Learn everything about SVG: what it is, how it works, why it's better than raster formats for logos and icons, and how to start using it today.

March 1, 2026

SVG (Scalable Vector Graphics) is an XML-based vector image format for two-dimensional graphics. Unlike raster formats such as PNG or JPG, which store images as a fixed grid of colored pixels, SVG describes shapes, lines and curves using mathematical equations. This one difference has enormous practical consequences.

How SVG works under the hood

Open any SVG file in a text editor and you will see something like this: <path d="M10 20 L90 20 L50 80 Z" fill="#4f46e5"/>. That single line draws a filled triangle. The browser (or any SVG renderer) reads those coordinates and draws the shape at whatever size is needed, pixel-perfect every time.

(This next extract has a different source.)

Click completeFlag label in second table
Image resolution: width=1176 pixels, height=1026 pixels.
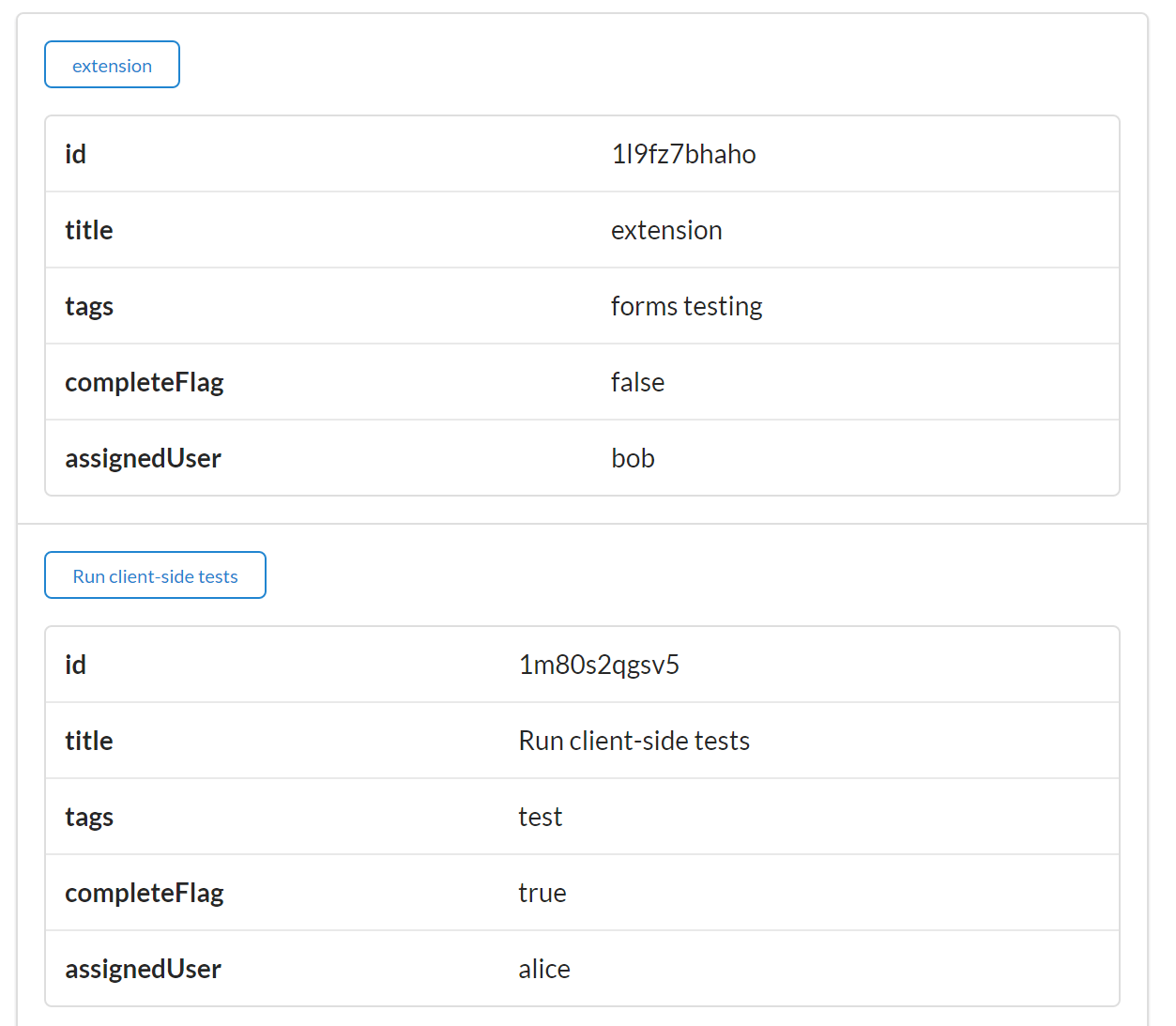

  • Paths: arbitrary curves and straight lines defined by a compact syntax
  • Shapes: <rect>, <circle>, <ellipse>, <polygon> for common geometry
  • Text: fully searchable, selectable and accessible text rendered as vector
  • Gradients & filters: drop shadows, blurs, color transforms built in
  • Animations: SMIL animations and CSS transitions work natively inside SVG

SVG vs raster: a practical comparison

The clearest way to understand the difference is to zoom in. Zoom to 400% on a PNG logo and you will see jagged, blurry pixels. Zoom to 400% on the same logo as an SVG and it remains razor-sharp. This is because the browser recalculates the math at every zoom level.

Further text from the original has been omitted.